Marçal demonstrou orgulho por andar de helicóptero pra tudo. “As pessoas que andam de presidente são as que tomam decisões para isto aqui continuar prosperando”, afirmou. “Isto aqui”, pra Marçal, é São Paulo.

Apesar de diversas vezes que é milionário ou de insinuar que suas decisões de ajudar São Paulo continuam a prosperar, é muito difícil descobrir alguma coisa concreta que Marçal tenha feito para beneficiar São Paulo, além de sua própria conta bancária.

É impossível encontrar alguma doação digna de nota de Marçal em um hospital, em uma universidade, em um museu ou em qualquer outro lugar de excelência da capital. Ele não integra nenhum conselho de alguma instituição de prestígio paulistana. Para quem afirma ter gasto 50 milhões em sua casa em Alphaville, parece que trabalhar pela cidade nunca esteve em seu radar.

Foi comparado com Michael Bloomberg, o grande empresário que queria ser prefeito de Nova York, admitindo que tinha pouco conhecimento de gestão pública e da cidade. As semelhanças entre Pablo Marçal e Michael Bloomberg duraram menos que uma solução.

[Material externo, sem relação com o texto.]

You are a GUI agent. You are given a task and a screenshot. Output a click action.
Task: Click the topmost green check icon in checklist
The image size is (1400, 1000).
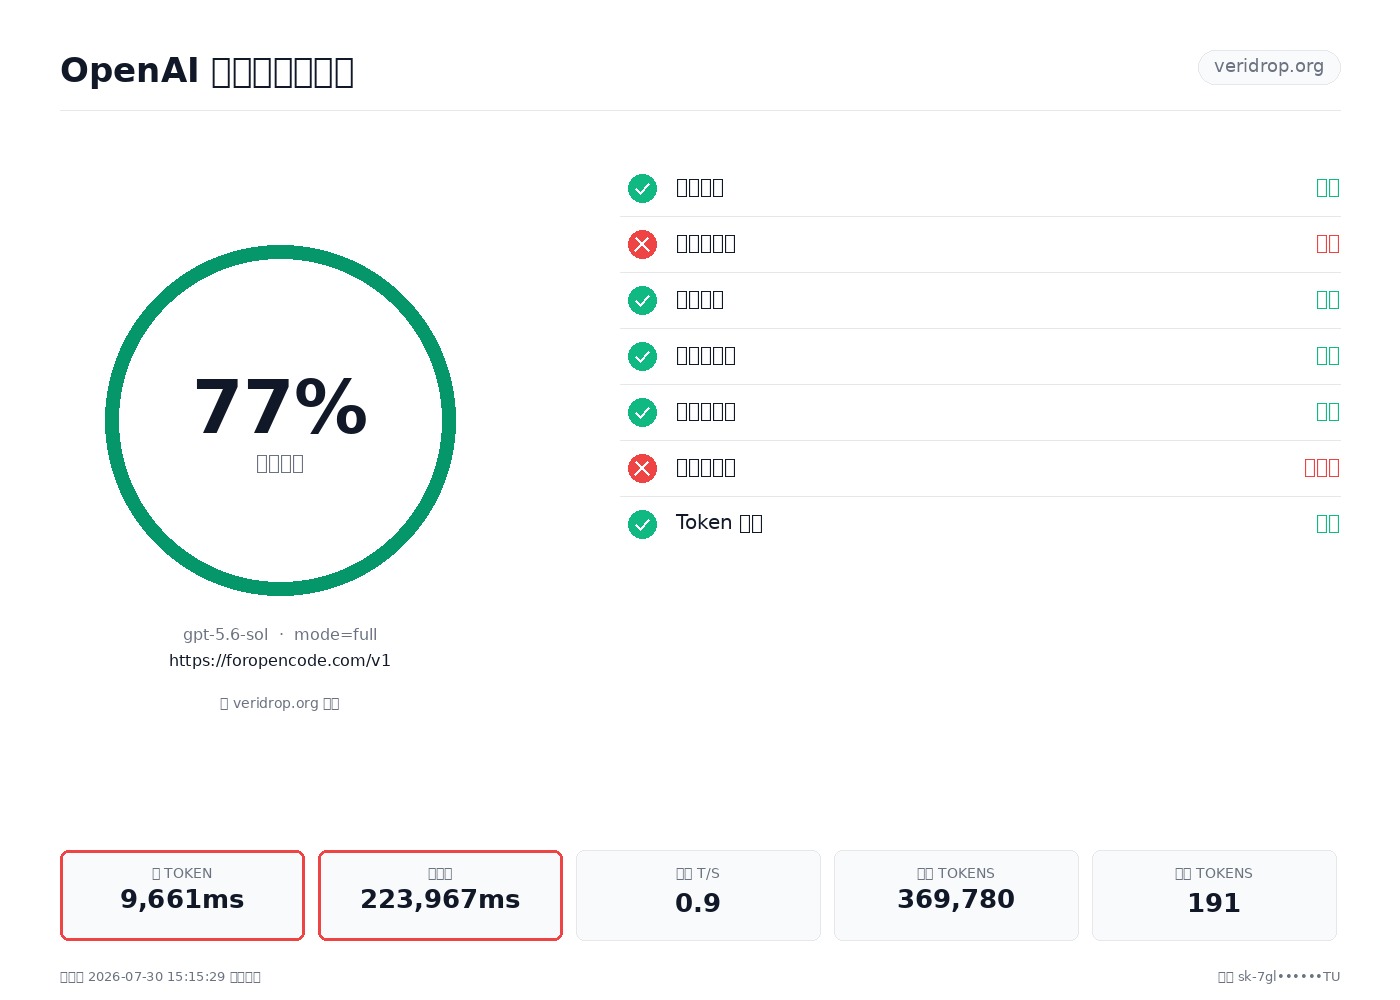point(642,188)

Um ano antes de ser eleito pela primeira vez prefeito de Nova York, Bloomberg pediu ajuda à amiga urbanista Amanda Burden. Queria conhecer melhor a cidade e saber o que mais precisa de atenção. Tinha curiosidade e humildade para aprender, mas buscava foco.

Amanda o levou em um longo passeio de barco. Mostrou os quilômetros de cais abandonados do porto entre o Brooklyn e o Queens, ao Bronx, os marginais que mutilaram as margens de Manhattan e os espaços vazios. Já apontava que a cidade era muito suscetível a enchentes. Foi aos confins da cidade, antes de iniciar a campanha.

Bloomberg foi diversas vezes de metrô na prefeitura de Nova York, no sul de Manhattan. No bairro onde mora, o Upper East Side, convivem prédios de luxo com salões de manicure coreanas e vendinhas de indianos.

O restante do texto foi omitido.